WASHINGTON — A new government analysis of President Barack Obama’s signature effort to fight climate change affirms what critics suspected: the proposal could further weaken an already battered coal industry.
Electricity generation from the carbon-intensive fossil fuel would fall by 90 gigawatts, more than twice the decline government analysts had predicted as recently as April, according to a report released Friday by the Energy Information Administration.
Most of the coal-plant closures would come by 2020, when the Environmental Protection Agency’s proposal to cut carbon dioxide emissions would kick in.
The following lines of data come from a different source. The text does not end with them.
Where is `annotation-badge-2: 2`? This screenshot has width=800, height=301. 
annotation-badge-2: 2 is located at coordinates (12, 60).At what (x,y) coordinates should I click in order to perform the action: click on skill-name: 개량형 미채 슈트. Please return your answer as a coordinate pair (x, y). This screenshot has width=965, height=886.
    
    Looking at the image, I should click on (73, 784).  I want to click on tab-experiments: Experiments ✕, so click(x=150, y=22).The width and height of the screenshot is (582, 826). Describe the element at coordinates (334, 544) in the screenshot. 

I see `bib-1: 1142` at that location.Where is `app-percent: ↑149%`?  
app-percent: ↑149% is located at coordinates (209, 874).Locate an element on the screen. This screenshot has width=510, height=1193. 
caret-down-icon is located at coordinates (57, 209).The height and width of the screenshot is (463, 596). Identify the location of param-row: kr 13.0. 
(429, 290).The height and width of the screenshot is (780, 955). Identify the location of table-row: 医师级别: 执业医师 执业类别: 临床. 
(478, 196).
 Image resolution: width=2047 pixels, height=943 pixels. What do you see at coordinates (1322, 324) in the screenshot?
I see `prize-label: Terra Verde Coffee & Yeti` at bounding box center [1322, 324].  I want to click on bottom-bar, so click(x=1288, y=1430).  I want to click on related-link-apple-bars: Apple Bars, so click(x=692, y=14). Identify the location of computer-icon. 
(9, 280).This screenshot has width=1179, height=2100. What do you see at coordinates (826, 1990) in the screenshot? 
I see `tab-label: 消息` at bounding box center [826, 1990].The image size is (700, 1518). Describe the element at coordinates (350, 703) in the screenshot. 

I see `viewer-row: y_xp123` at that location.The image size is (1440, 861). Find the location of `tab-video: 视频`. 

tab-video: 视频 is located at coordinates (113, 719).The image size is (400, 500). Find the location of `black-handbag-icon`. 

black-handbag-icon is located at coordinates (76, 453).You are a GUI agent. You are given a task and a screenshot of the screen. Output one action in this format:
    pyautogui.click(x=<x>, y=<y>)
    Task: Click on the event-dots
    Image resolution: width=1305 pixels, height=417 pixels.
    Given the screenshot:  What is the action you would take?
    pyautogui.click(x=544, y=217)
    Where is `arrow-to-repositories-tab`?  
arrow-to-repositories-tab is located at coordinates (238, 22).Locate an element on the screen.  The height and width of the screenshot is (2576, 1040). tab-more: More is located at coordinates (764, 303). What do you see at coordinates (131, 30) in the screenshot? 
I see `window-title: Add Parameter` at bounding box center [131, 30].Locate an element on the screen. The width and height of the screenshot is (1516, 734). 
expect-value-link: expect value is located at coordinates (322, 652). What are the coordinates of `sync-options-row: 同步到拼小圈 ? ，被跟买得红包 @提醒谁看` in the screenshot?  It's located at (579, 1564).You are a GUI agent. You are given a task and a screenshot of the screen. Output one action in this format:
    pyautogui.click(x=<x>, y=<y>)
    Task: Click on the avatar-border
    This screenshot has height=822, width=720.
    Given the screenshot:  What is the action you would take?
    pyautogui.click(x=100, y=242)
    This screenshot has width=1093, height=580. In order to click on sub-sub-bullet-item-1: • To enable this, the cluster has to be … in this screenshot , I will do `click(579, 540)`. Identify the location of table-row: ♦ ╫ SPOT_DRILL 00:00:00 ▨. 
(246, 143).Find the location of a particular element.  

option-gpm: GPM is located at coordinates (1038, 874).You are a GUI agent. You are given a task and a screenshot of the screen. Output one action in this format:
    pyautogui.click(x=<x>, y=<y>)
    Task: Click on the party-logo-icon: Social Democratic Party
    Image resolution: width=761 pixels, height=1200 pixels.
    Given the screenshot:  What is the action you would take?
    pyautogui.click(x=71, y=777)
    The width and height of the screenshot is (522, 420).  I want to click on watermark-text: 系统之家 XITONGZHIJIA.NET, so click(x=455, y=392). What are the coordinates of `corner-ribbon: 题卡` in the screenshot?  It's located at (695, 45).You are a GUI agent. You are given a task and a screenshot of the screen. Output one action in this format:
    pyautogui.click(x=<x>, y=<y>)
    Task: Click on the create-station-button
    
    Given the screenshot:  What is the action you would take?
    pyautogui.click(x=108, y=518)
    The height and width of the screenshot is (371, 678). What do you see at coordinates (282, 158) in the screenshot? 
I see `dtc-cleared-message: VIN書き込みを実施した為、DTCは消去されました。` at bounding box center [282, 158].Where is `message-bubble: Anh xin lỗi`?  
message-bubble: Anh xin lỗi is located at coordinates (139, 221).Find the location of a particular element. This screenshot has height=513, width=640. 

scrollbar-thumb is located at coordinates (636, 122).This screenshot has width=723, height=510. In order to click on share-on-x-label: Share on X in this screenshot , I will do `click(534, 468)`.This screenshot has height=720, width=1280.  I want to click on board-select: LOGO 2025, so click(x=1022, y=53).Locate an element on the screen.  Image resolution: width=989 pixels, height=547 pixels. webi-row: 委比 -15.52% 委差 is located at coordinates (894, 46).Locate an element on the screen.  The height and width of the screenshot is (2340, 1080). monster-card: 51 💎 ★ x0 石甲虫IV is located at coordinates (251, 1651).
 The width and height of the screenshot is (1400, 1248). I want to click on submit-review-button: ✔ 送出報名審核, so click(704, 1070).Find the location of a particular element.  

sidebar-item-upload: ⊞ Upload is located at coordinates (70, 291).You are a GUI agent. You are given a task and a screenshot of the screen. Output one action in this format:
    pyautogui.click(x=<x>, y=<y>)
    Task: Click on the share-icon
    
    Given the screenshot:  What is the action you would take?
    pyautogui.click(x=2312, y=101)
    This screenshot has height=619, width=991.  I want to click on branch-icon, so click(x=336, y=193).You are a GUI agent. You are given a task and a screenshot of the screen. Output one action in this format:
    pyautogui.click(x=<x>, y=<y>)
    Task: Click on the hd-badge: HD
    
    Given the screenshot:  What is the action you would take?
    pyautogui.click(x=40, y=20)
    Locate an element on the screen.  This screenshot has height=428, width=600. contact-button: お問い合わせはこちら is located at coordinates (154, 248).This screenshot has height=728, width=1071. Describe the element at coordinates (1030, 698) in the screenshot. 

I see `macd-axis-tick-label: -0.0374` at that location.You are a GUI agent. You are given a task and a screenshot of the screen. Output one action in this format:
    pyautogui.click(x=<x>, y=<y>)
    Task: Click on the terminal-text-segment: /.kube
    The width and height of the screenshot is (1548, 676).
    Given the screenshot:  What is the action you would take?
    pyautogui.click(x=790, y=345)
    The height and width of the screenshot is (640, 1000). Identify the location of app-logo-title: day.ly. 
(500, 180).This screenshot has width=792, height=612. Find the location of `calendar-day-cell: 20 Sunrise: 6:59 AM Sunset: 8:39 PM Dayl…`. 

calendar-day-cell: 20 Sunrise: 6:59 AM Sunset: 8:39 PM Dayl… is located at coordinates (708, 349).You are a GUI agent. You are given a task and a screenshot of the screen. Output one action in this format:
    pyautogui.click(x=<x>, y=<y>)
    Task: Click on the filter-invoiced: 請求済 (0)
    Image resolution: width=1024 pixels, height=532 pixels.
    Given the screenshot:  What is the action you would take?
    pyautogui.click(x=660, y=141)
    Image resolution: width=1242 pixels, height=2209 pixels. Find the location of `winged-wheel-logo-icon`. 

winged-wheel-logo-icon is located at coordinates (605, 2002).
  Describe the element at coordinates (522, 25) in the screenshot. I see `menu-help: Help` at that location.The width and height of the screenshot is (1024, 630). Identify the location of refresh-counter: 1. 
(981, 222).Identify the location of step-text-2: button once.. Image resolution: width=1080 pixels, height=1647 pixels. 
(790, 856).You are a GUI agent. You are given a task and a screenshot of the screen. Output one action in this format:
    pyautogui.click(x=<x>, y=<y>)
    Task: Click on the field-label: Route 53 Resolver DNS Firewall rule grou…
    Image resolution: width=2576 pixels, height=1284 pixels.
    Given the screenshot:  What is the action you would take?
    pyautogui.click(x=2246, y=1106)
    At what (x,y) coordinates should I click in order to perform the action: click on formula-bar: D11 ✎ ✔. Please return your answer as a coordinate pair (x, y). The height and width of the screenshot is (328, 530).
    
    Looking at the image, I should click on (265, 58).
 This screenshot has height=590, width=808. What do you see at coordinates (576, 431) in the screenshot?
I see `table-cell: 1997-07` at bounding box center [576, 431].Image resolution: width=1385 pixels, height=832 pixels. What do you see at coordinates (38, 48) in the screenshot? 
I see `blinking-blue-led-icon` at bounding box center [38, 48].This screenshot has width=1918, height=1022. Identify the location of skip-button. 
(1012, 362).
Consumers may also take a hit as electricity prices would increase as much as 7 percent on average by 2025, partly because of the costs of building new power plants.
“In short, EIA confirms EPA’s rule is all pain, no gain — a symbolic gesture that continues the administration’s policy path for destroying high wage jobs for generations,” said Hal Quinn, chief executive officer of the National Mining Association, a lobbying group that represents companies including Peabody Energy Corp.
Coal, which has served as the backbone of U.S. electricity generation for decades, is in the middle of its worst downturn in decades amid competition from lower-cost natural gas and pressure to meet tougher emissions standards.
The Obama administration’s proposal, released in June, is not final. Supporters, including Sen. Maria Cantwell, a Washington Democrat, noted that the EIA projected the plan would cut carbon emissions from all U.S. power plants 25 percent below 2005 levels by 2020.
“As proposed, the Clean Power Plan will significantly reduce carbon pollution that will deliver climate and health benefits of up to $93 billion,” said Liz Purchia, a spokeswoman for the EPA.
The EIA analysis doesn’t consider possible health and environmental benefits. It predicts a minor impact on the U.S. economy overall. Gross domestic production could fall as much as 0.25 percent by 2040, assuming emissions are further restricted after 2030, the EIA said.
Purchia said the EPA is reviewing more than 4 million public comments and working to ensure the plan is affordable.
The EIA analysis found that coal production will decline 20 percent by 2020 and 32 percent by 2035, from a business-as-usual case.
Coal use has already been dropping, generating 37 percent of the country’s electricity in February — down from over 50 percent in 2007, according to the EIA. The market capitalization of the publicly traded U.S. coal companies has shrunk to about $19.4 billion from $78 billion in 2011, according to data compiled by Bloomberg.
Murray Energy Corp., the closely held miner that’s rapidly expanded amid the downturn, is now planning to lay off a quarter of its staff — about 1,800 people — at nine locations, according to a person familiar with the situation, who asked not to be identified Thursday evening because the information isn’t public.
Natural-gas use initially would replace lost coal, with wind power and other renewable energy sources taking a greater share of U.S. electricity production in later years, the EIA said.
Natural gas generation in April and May is predicted to have almost reached the level of coal use for the first time since April 2012, the EIA said in a short-term energy outlook on May 12.
While retail electricity prices are projected to increase as much as 7 percent on average from 2020 to 2025, in some regions the costs begin to recede to the EIA’s baseline levels by 2030. Electricity costs in the Southwest and Southeast may remain higher than without the EPA rule, according to the report.
Rep. Lamar Smith, a Texas Republican and critic of the EPA, requested the analysis from EIA.
Electricity generation from coal would fall by 90 gigawatts, more than twice the decline government analysts had predicted, according to a report released Friday.